Страница 141 из 158
У Лейбница, как известно, иерархия монад определяется степенью ясности их представлений: низшие монады воспринимают мир лишь смутно и неотчетливо, затем следуют те, что обладают некоторыми проблесками отчётливости в своих представлениях; на более высоком по отношению к ним уровне стоит человеческая душа, воспринимающая мир при свете сознания; но есть и души, превосходящие её,- таковы ангелы. Монады более высокого уровня в состоянии, по Лейбницу, вступать в союз с низшими монадами, образуя органические соединения, начиная от кристаллов, минералов, растений, животных и кончая человеческой монадой.

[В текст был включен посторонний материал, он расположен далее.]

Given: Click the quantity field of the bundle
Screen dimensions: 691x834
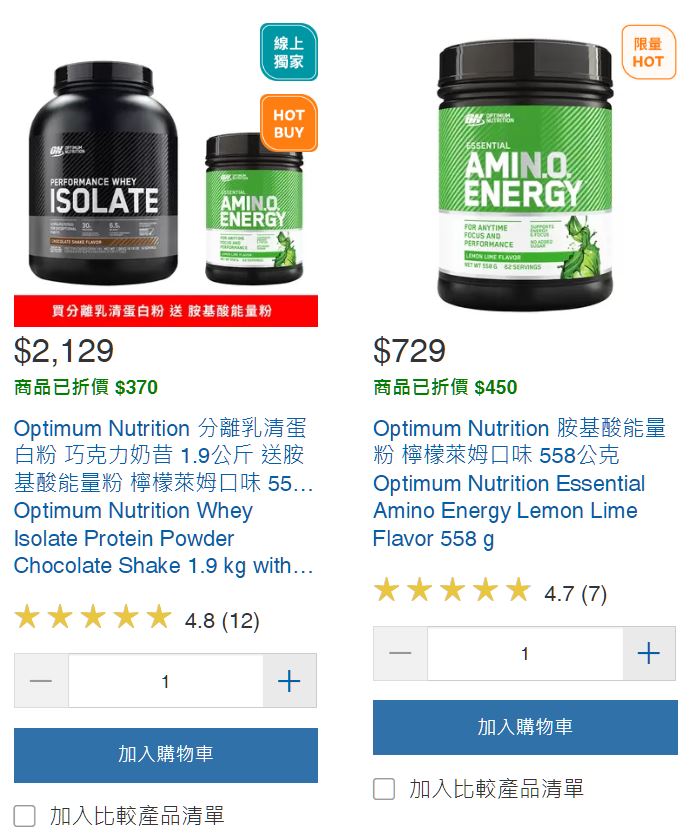Looking at the screenshot, I should coord(165,681).
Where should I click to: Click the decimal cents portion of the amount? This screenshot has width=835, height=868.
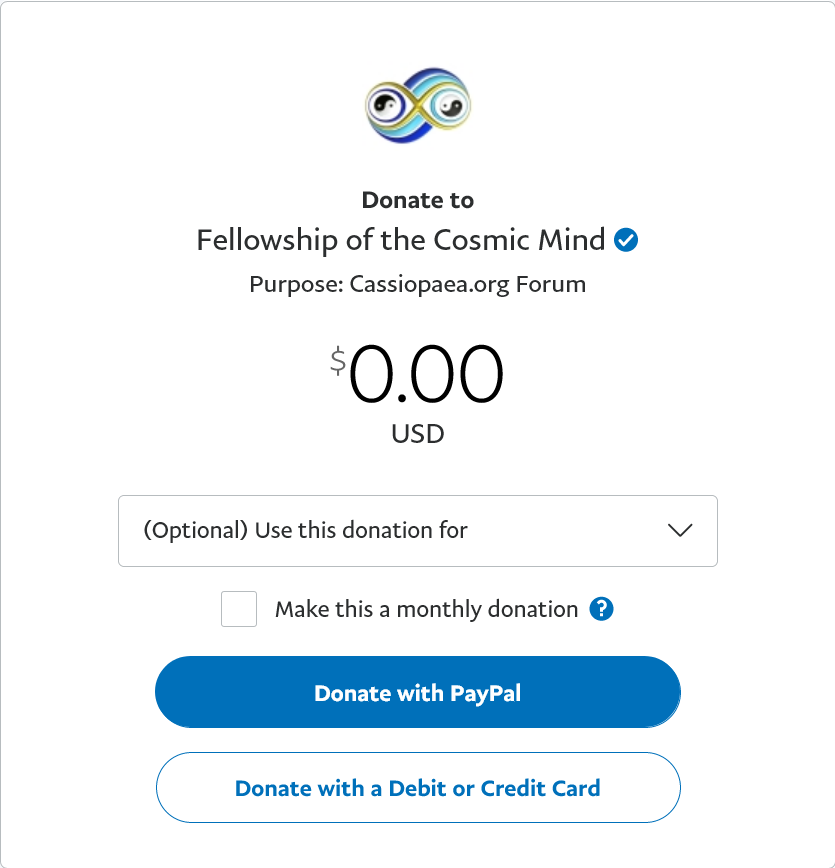pyautogui.click(x=459, y=375)
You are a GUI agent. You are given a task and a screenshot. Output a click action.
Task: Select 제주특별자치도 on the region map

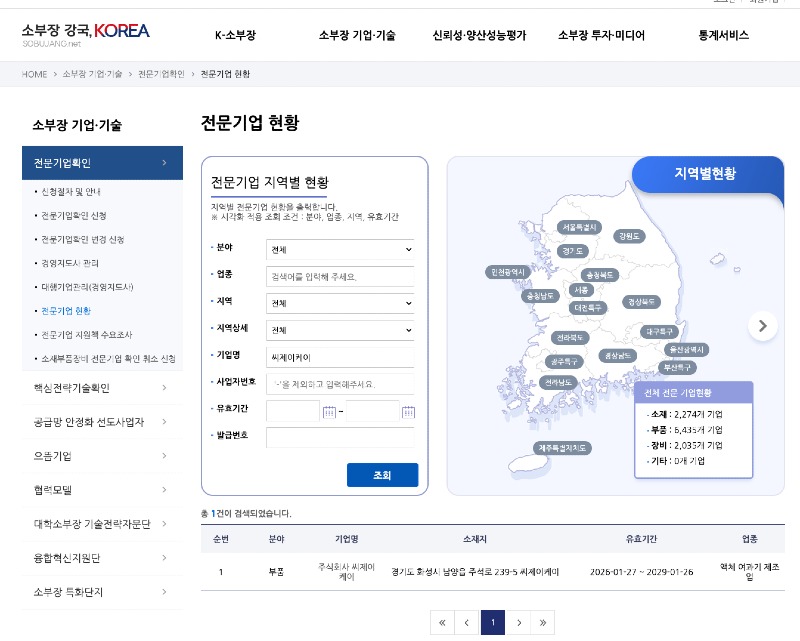click(x=565, y=447)
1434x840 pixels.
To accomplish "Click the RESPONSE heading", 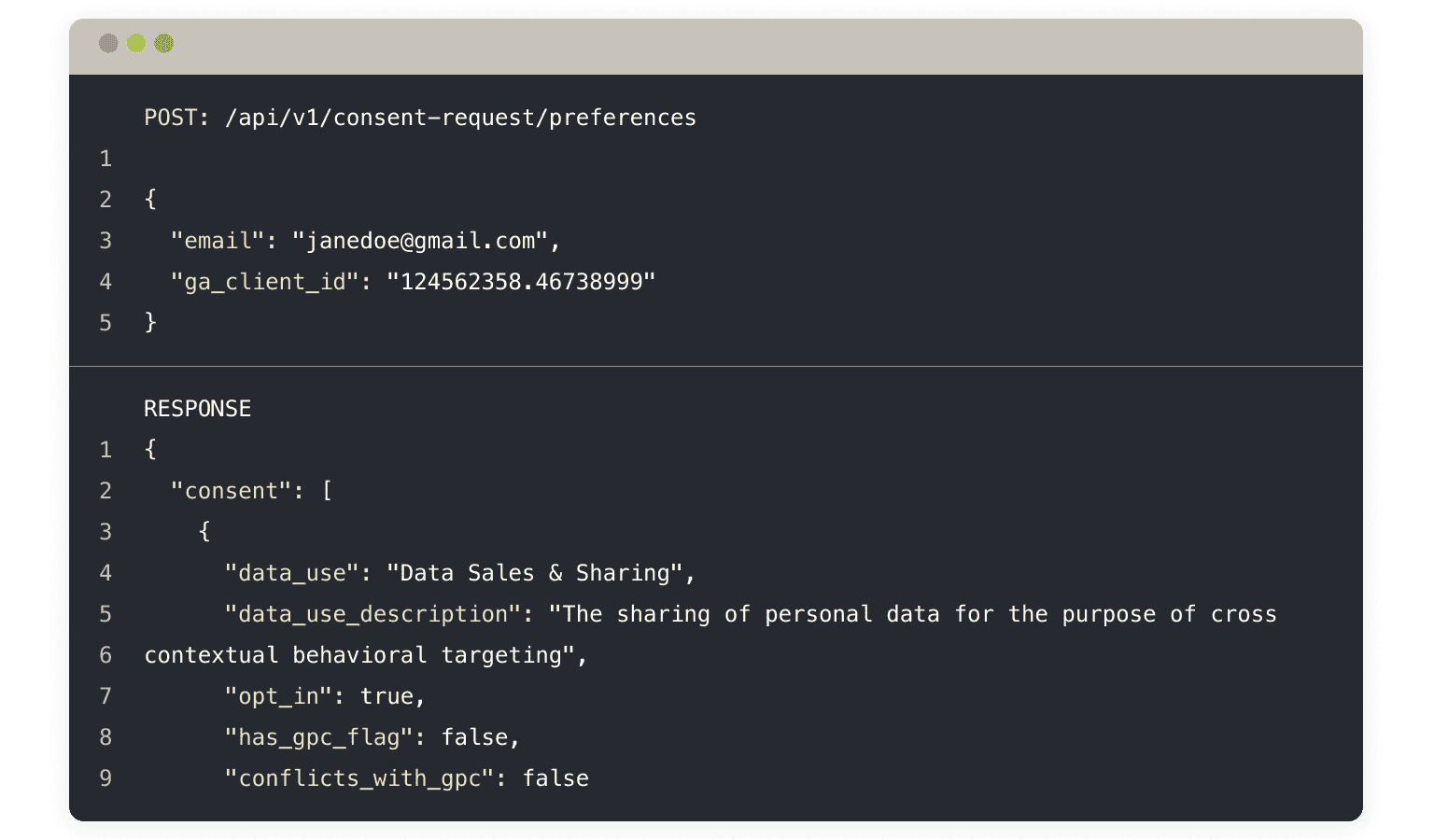I will (x=198, y=409).
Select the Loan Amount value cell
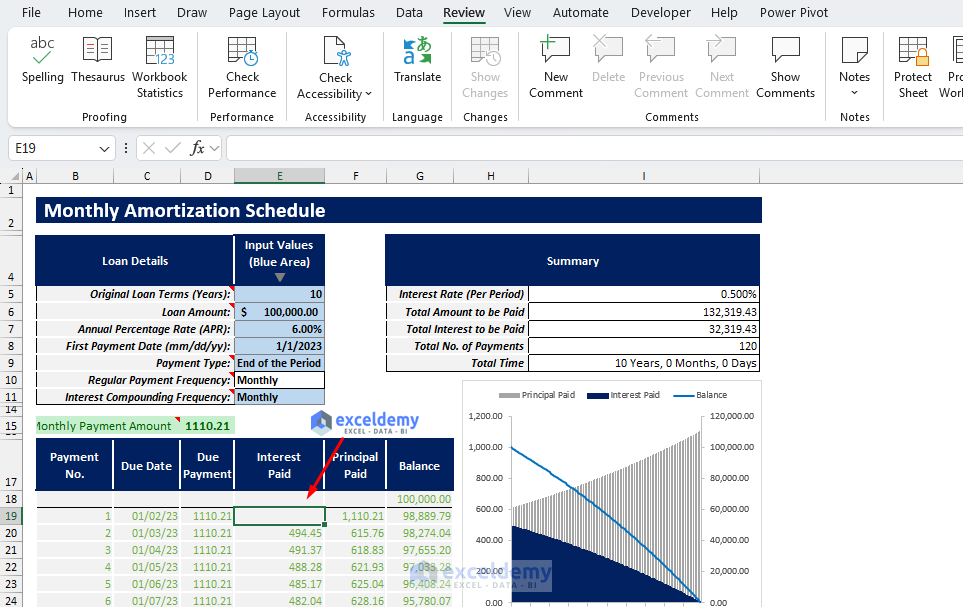963x607 pixels. pos(279,311)
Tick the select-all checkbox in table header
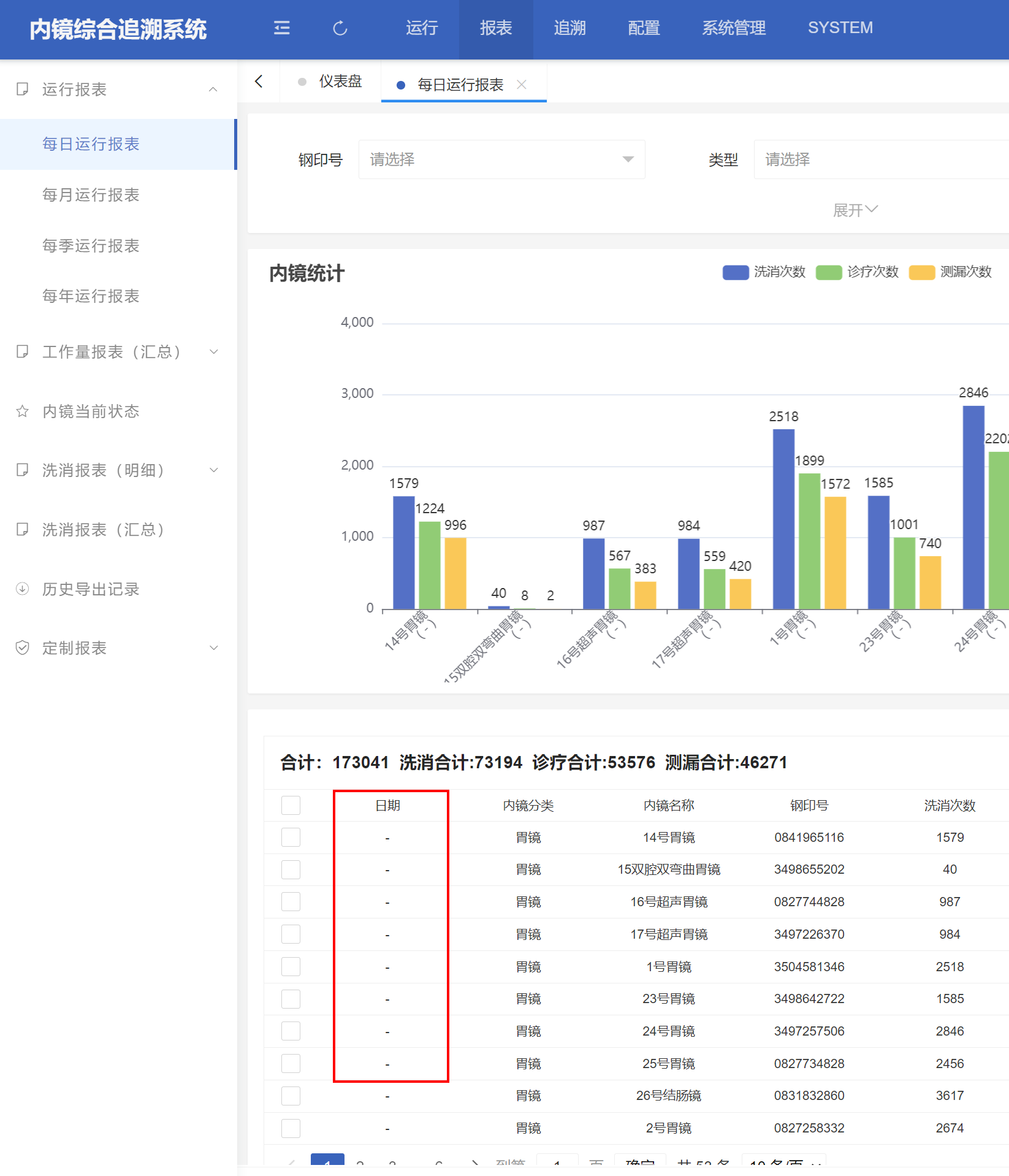 291,805
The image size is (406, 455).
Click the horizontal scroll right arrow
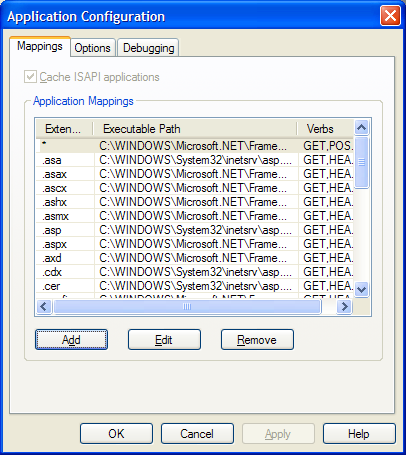point(344,306)
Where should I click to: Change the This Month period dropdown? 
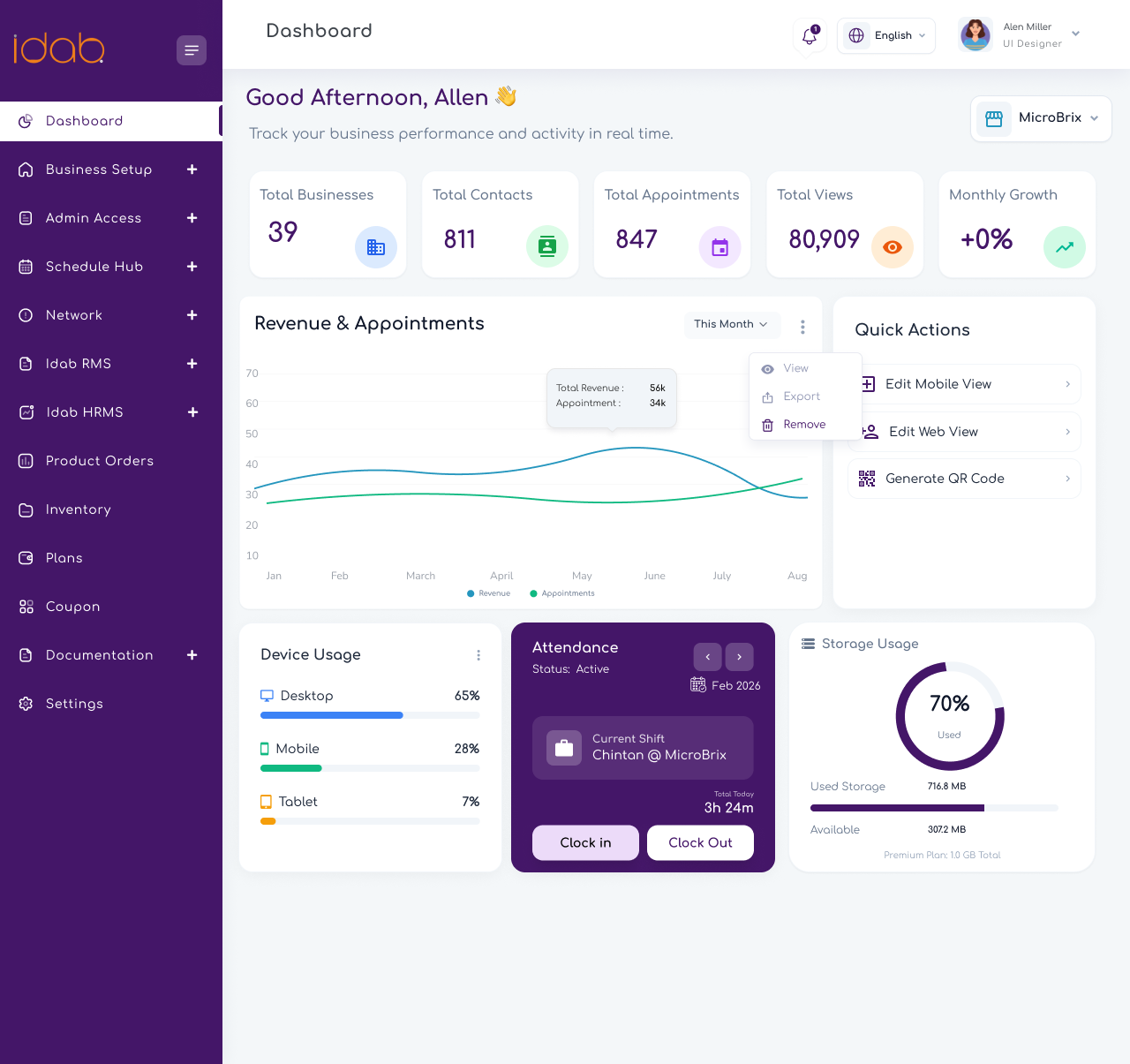click(x=732, y=324)
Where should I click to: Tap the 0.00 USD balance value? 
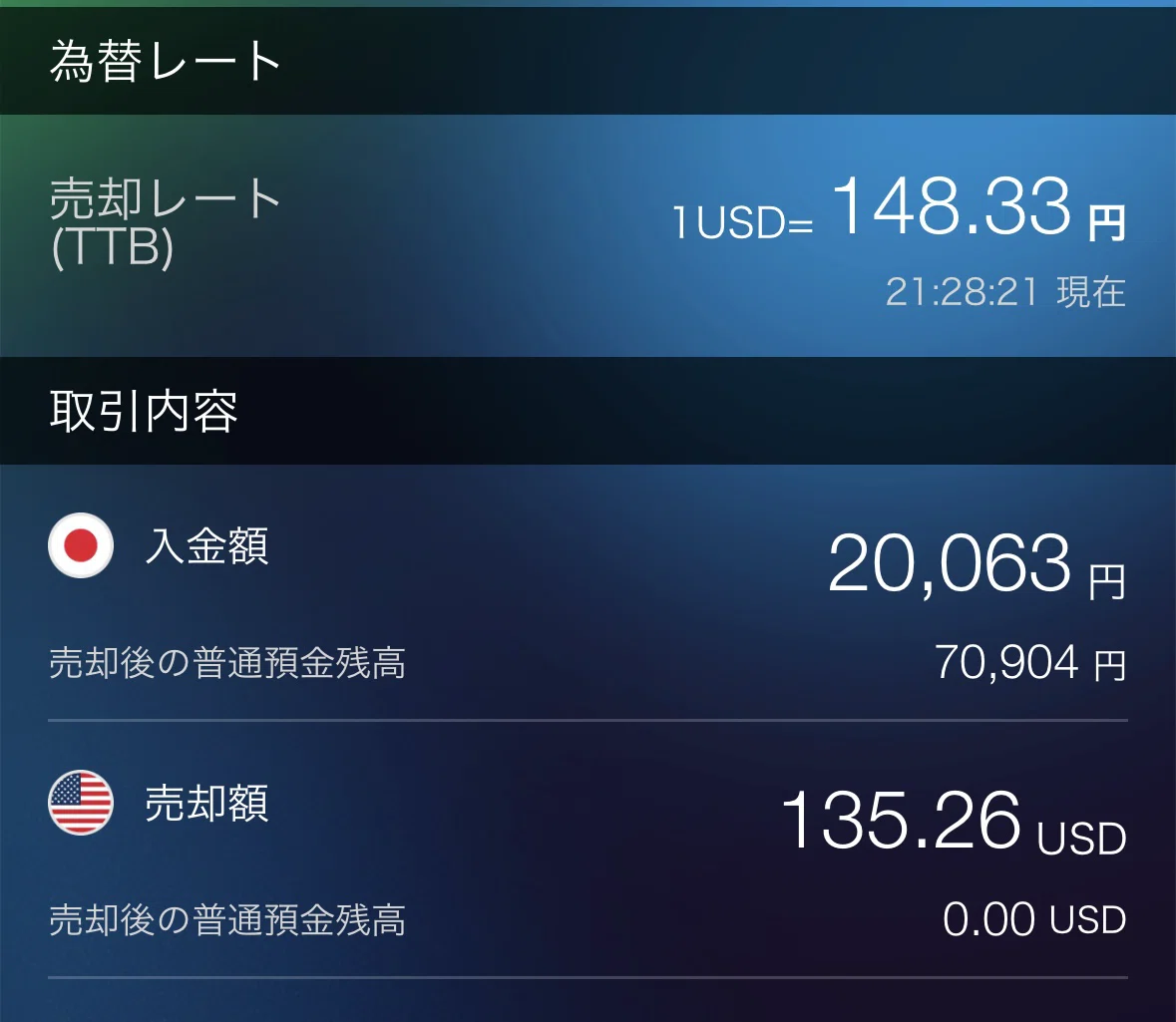[1034, 919]
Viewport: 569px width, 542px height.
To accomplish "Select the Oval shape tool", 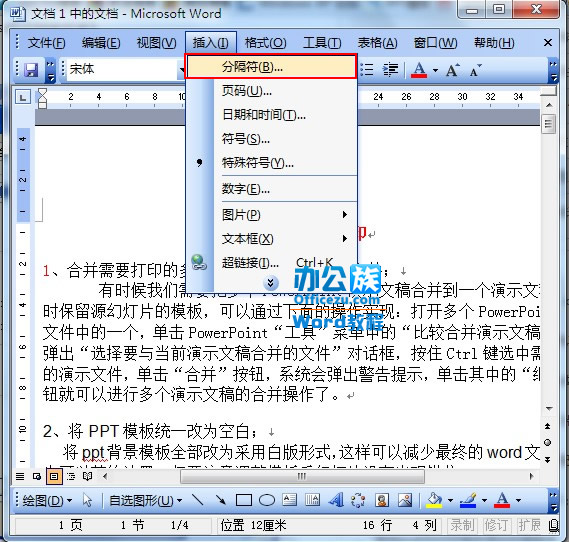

Аналогичным образом рассуждает и Лосский, выстраивая иерархическую лестницу субстанциальных деятелей, в которой низшую ступень занимают электроны, протоны, «а может быть, и какие-либо ещё более простые существа, которые будут открыты со временем физикою» [CDLIV]. За ними идут деятели, составляющие царство органической природы, ещё выше – наделенные сознанием и разумом, как человек; но и человек – далеко не высший среди субстанциальных деятелей; его превосходят более совершенные монады, менее зависимые от чувственного начала и наделенные большей творческой силой; самую совершенную из них Лосский называет Высшей субстанцией.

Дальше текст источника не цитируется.